The District of Columbia Court of Appeals (“Court of Appeals” or “Court”) is making significant operational changes in response to the COVID-19 pandemic, as reflected in the March 23, 2020, Order entered by Chief Judge Blackburne-Rigsby. The change to Court procedures follows suit with many appellate courts throughout the country. Last week, the United States Supreme Court announced it would postpone oral arguments through its session ending on April 1, 2020. The nation’s highest court has not postponed oral arguments in over 100 years – since the 1918 Spanish flu epidemic.
The Court of Appeals will close the Historic Courthouse Building and cancel all oral arguments scheduled through May 31, 2020. Cancelled cases will be decided without oral argument unless the Court determines that oral argument is otherwise necessary.

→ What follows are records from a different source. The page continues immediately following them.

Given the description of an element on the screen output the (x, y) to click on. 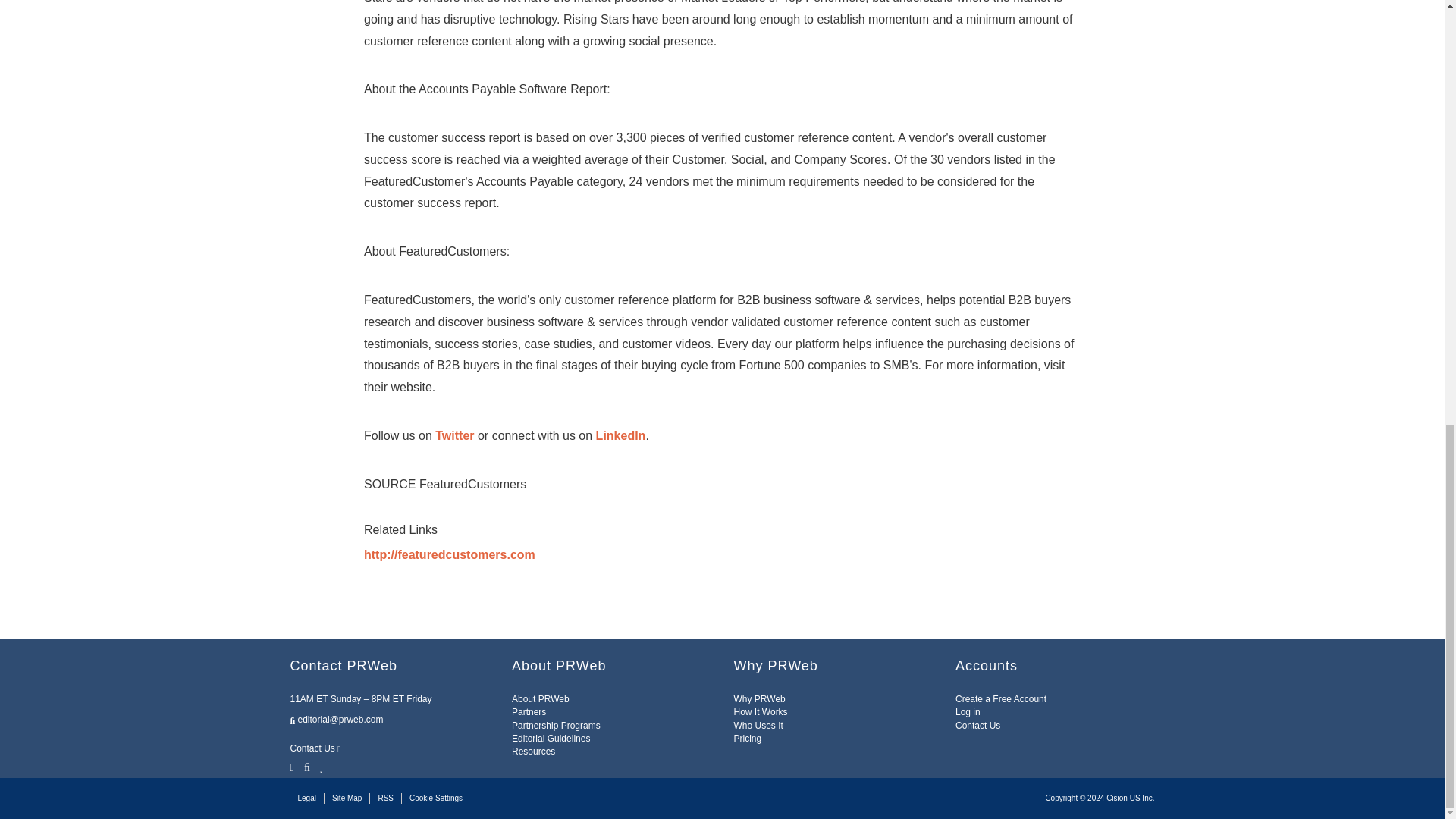
Why PRWeb (759, 698)
About PRWeb (540, 698)
Partners (529, 711)
Partnership Programs (555, 725)
Facebook (306, 766)
Editorial Guidelines (550, 738)
Resources (533, 751)
Given the description of an element on the screen output the (x, y) to click on. 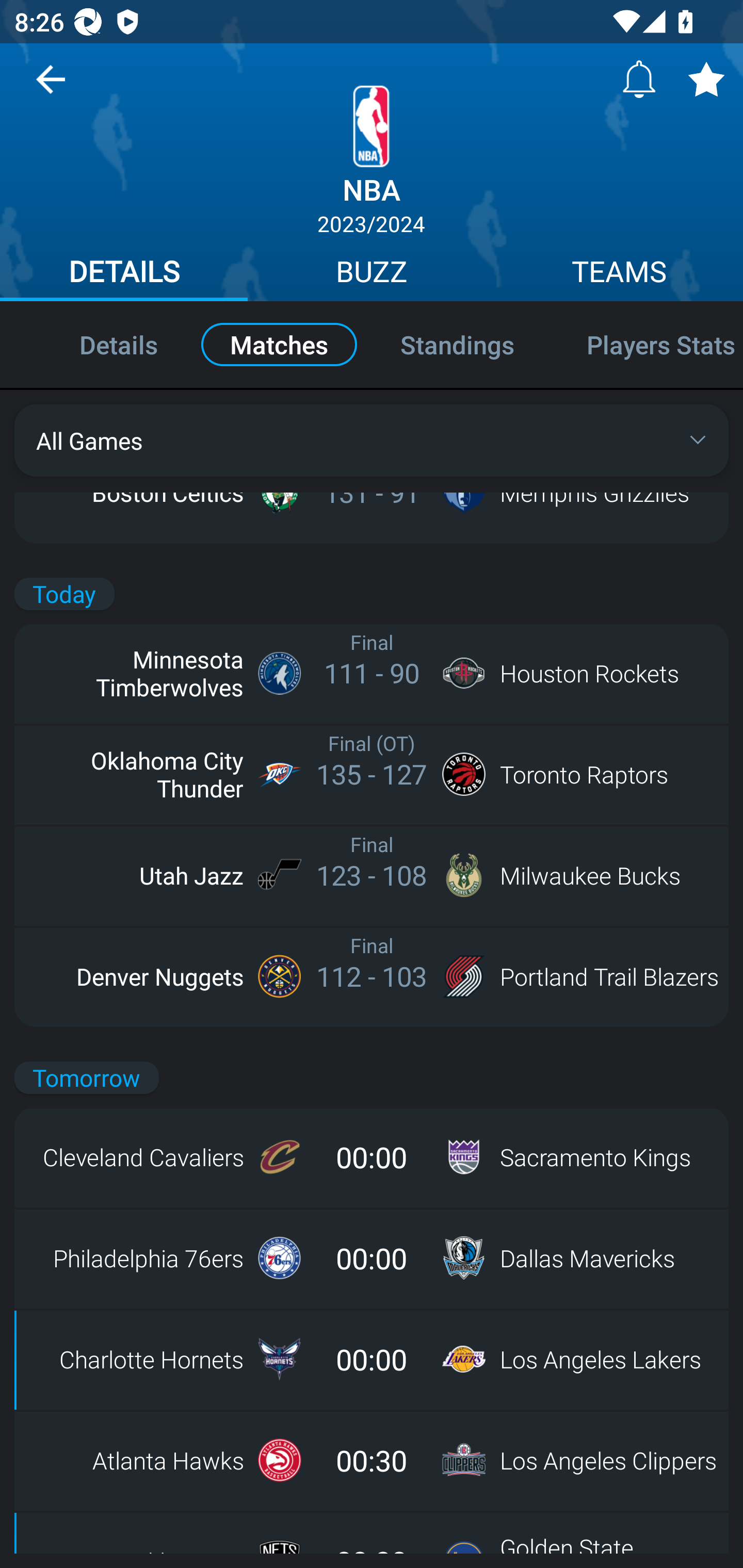
Navigate up (50, 86)
DETAILS (123, 274)
BUZZ (371, 274)
TEAMS (619, 274)
Details (96, 344)
Standings (457, 344)
Players Stats (646, 344)
All Games (371, 440)
Utah Jazz Final 123 - 108 Milwaukee Bucks (371, 874)
Cleveland Cavaliers 00:00 Sacramento Kings (371, 1157)
Philadelphia 76ers 00:00 Dallas Mavericks (371, 1258)
Charlotte Hornets 00:00 Los Angeles Lakers (371, 1359)
Atlanta Hawks 00:30 Los Angeles Clippers (371, 1459)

Parties are permitted to file a motion requesting oral argument. The Court’s Order also expressly encourages the filing of motions for summary affirmance for parties seeking a decision prior to briefing or oral argument. By instituting and encouraging these policies, it appears the Court is attempting to avoid further delay by allowing judges greater latitude to decide cases without briefing or oral argument. We may see a departure from the Court’s existing procedure where many cases are argued prior to the Court’s decision.
Another significant change under the Order is the suspension and tolling of all filing deadlines until May 31, 2020, including the statutory timeframe to file an appeal as well as deadlines for briefing and motions in pending appeals. For example, if an appellant was statutorily required to file an appeal on or before March 24, 2020, the appellant now has until May 31, 2020, to file the appeal. Similarly, a briefing deadline that falls between March 23, 2020, and May 30, 2020, is automatically extended to May 31, 2020. The Court will continue to accept new filings notwithstanding the tolling of deadlines.
With regard to pending appeals where briefing is completed, the Court of Appeals has not issued any major changes to operations. It will continue to issue decisions on pending cases that have already been argued or do not require oral argument.
We are cautiously optimistic this policy will help break the logjam of pending zoning appeals. Currently, there are 15 cases before the Court of Appeals that concern an appeal of either the District of Columbia Zoning Commission or the District of Columbia Board of Zoning Adjustment. Of those 15 cases, eight appeals are “under advisement,” meaning the case has been briefed, argued, and is awaiting a written decision from the Court. Another three cases have finished briefing but are awaiting calendaring for oral argument. The pending zoning appeals include Zoning Commission approvals of an 80 townhome development in the Michigan Park neighborhood and a 20-acre redevelopment in the Brookland neighborhood that will feature over 1,700 residential units and retail space; unfortunately, further delaying much needed housing stock in the District Of Columbia.
By limiting the number of cases being argued and encouraging summary affirmance, judges can dedicate more time to writing and issuing written decisions. For frame of reference, a review of recent zoning appeals shows the Court is scheduling oral argument, an average of five to six months after briefing is completed. Written decisions are generally issued an additional six to seven months after oral argument. Although cases may be different depending on complexity, the process from briefing to decision often takes a year or more. As a result of these emergency polices, the Court of Appeals may be able to issue decisions in a more expedited fashion in the coming months.